The Canadian Parks and Wilderness Society released its second annual report on the government’s efforts to save boreal woodland caribou Dec.16, and overall the organization has some serious concerns.
According to the report, threats from industrial development have outpaced habitat conservation and restoration across the country, and only six of the 51 plans to protect boreal caribou populations have even started.
CPAWS expressed deep concern at the slow movement on those plans, which are required under the Species at Risk Act.
Jasper’s woodland caribou population totals 41 animals—a number that has dropped dramatically from 128 in 2002. While Jasper’s caribou are the same species as the boreal population, they belong to a different sub-population: the southern mountain population group. This means that many of the concerns and recommendations in CPAW’s report don’t apply specifically to Jasper’s caribou. But that doesn’t mean that we shouldn’t take notice of the report’s results.
Alison Ronson, the executive director of CPAWS’s Northern Alberta Chapter, said caribou populations in national parks belong to “an entirely different management structure,” but noted that Jasper should still pay attention to what’s happening to the boreal population unit.
The major cause of its dwindling population is habitat fragmentation, and although Jasper faces few of the pressures that face the rest of the province in terms of industrial development, significant habitat loss is occurring right outside the park boundaries.

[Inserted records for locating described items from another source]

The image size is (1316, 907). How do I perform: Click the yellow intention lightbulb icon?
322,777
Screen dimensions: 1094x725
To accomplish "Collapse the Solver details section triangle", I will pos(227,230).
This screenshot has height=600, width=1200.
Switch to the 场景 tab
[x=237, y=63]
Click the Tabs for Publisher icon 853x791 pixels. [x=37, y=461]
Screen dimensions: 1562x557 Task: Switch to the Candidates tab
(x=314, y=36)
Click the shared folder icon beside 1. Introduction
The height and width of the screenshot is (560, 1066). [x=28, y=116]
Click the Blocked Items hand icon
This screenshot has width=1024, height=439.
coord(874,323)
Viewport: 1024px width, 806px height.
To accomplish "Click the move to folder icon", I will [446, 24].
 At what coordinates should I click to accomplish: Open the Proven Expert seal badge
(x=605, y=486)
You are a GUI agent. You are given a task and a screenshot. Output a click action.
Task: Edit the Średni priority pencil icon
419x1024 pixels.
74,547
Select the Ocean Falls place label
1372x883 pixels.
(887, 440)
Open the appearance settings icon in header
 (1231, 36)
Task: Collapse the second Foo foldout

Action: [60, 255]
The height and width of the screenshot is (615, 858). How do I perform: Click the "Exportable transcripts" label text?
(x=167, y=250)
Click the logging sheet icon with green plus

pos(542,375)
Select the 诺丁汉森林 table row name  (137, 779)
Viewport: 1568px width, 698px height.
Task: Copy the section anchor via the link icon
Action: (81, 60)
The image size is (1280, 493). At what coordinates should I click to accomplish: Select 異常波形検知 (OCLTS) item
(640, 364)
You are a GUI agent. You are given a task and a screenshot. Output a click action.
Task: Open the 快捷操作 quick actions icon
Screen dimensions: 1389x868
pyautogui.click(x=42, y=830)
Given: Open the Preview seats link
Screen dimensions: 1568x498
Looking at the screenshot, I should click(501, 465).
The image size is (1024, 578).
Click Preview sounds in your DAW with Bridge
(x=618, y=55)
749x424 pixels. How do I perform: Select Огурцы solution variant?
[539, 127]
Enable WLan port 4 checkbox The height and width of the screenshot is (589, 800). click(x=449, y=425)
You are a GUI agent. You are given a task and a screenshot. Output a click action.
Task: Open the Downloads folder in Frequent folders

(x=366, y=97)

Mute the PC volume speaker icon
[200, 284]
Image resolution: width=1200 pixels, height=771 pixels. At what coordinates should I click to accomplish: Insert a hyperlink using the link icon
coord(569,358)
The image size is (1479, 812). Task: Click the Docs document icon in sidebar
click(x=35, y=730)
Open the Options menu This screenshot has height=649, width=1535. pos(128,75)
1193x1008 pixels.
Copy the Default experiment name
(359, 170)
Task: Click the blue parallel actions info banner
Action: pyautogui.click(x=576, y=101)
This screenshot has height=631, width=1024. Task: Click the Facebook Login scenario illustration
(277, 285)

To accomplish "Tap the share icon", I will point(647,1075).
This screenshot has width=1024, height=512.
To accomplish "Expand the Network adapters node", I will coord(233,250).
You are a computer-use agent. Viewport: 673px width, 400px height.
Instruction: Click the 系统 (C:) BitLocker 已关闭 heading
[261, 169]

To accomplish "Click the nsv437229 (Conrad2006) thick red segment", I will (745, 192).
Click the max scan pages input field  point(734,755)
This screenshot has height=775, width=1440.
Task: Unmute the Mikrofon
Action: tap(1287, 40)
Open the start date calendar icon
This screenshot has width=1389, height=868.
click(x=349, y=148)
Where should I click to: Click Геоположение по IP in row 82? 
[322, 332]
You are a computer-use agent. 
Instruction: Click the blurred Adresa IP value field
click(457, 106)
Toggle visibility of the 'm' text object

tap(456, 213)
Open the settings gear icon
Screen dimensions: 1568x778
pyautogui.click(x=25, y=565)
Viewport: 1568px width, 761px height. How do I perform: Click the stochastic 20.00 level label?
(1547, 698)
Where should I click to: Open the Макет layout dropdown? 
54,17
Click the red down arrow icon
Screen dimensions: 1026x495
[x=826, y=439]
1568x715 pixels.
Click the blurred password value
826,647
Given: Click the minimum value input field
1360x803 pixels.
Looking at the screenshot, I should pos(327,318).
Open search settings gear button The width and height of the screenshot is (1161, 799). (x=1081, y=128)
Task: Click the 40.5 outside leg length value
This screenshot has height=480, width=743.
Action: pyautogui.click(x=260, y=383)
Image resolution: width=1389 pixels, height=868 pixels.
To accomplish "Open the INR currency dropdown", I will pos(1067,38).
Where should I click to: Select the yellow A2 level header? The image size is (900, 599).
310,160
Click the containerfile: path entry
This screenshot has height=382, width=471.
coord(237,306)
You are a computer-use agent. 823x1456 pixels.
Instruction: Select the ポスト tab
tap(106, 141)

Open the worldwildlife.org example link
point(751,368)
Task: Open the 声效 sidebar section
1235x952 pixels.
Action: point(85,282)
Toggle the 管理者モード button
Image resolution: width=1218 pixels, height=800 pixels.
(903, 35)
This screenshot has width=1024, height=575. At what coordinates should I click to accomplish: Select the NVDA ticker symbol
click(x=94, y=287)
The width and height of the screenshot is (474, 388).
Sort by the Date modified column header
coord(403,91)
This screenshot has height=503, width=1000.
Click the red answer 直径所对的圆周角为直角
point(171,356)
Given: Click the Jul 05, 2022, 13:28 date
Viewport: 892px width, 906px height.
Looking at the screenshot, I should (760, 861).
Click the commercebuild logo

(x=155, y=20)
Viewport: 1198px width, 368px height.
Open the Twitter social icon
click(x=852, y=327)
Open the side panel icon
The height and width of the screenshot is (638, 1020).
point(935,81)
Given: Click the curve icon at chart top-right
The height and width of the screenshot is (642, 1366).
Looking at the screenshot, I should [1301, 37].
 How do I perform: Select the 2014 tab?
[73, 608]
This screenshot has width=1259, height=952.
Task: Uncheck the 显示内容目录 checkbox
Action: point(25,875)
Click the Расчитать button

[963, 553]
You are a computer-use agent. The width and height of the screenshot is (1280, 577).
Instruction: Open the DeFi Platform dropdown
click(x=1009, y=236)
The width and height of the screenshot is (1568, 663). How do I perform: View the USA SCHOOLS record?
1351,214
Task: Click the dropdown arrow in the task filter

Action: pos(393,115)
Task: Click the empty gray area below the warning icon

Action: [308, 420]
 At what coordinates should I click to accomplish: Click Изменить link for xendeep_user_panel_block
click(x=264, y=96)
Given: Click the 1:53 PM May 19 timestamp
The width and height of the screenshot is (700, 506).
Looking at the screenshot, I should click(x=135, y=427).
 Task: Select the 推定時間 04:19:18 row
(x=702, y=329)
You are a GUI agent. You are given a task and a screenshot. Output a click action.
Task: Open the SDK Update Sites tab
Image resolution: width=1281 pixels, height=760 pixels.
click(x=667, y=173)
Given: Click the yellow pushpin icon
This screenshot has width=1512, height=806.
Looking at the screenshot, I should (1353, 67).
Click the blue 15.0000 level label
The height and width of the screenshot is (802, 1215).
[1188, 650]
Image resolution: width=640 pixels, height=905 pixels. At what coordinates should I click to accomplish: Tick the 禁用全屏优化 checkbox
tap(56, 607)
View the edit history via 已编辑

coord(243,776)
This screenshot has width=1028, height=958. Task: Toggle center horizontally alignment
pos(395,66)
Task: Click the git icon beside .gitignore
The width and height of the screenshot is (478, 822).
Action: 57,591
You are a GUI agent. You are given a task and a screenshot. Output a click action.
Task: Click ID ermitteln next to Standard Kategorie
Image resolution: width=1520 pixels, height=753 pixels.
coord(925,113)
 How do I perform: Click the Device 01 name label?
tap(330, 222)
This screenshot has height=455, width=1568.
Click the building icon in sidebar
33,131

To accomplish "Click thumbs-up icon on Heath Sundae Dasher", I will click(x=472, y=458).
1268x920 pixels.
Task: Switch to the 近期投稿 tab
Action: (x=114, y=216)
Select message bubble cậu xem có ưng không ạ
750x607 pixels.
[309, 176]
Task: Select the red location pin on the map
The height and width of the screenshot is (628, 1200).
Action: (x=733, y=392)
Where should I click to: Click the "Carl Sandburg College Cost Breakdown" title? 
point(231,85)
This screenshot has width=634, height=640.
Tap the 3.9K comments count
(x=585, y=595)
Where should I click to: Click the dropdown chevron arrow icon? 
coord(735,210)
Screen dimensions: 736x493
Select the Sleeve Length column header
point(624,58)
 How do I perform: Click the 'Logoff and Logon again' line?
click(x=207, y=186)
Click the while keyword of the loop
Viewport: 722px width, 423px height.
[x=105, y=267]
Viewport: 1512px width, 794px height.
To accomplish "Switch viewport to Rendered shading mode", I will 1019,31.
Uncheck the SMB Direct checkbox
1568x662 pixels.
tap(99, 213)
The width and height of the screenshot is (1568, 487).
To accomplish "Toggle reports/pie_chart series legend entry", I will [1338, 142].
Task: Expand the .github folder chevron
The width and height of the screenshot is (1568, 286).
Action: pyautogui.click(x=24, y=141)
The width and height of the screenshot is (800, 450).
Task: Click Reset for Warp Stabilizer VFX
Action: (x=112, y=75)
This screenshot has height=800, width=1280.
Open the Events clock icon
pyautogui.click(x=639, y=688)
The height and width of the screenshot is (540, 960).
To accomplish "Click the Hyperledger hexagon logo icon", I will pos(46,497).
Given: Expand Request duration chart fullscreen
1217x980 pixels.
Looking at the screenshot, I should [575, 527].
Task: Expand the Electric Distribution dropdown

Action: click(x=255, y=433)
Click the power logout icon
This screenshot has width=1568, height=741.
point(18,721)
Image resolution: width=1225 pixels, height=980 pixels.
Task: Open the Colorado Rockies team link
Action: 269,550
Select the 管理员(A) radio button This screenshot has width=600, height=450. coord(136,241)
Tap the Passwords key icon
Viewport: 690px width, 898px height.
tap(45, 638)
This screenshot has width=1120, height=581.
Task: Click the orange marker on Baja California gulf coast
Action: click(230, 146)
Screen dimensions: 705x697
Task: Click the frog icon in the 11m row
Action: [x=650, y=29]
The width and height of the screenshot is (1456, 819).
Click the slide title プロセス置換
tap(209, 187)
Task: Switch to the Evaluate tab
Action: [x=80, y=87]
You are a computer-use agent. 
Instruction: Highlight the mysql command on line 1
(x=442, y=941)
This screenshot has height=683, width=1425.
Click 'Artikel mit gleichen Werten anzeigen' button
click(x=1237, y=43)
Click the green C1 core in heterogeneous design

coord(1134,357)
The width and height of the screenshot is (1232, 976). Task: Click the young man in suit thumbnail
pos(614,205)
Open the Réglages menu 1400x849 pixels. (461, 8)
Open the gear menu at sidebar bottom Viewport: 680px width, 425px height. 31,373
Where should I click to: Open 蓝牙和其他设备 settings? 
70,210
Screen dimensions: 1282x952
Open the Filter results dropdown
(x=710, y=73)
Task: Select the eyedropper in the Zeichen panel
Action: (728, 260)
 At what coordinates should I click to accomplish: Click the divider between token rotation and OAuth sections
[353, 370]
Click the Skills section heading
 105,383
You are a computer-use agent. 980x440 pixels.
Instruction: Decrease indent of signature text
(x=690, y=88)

“The closer the impacts get to the boundary of the park, the more that is going to impact the populations within the park.
“The southern mountain populations, and the boreal populations, while they might not migrate very much, there’s still this connectivity between the forests that is necessary to sustain those populations,” she said.
Ronson pointed to the report, which found that 25,000 square kilometres of land in caribou ranges has been leased for oil and gas development in Alberta since 2005. And she noted that caribou are an “umbrella species,” and their health is usually a good indication of the overall health of the ecosystem that supports them.
Ronson said that with caribou habitat becoming more and more scarce in Alberta, what happens in national parks takes on an even greater significance.
She said that, under the Canada National Parks Act, protection of ecological integrity is the No. 1 priority in the parks. That means that if other land in the province is not being managed with conservation in mind, it makes what happens in national parks even more important.
“If the rest of the land isn’t being properly protected, the parks become even more important [for accomplishing] that purpose.
“Again I’ll reiterate that just because there’s a line drawn on the map, doesn’t mean that the park doesn’t experience outside influences,” she said. “What goes on in the boreal habitat is going to affect the mountain populations as well. It’s inevitable.”
Parks Canada representative Shelly Bird said she hadn’t yet reviewed the report, but said that since Jasper’s caribou belong to a different population “it would be more relevant to some of [Parks Canada’s] other parks.”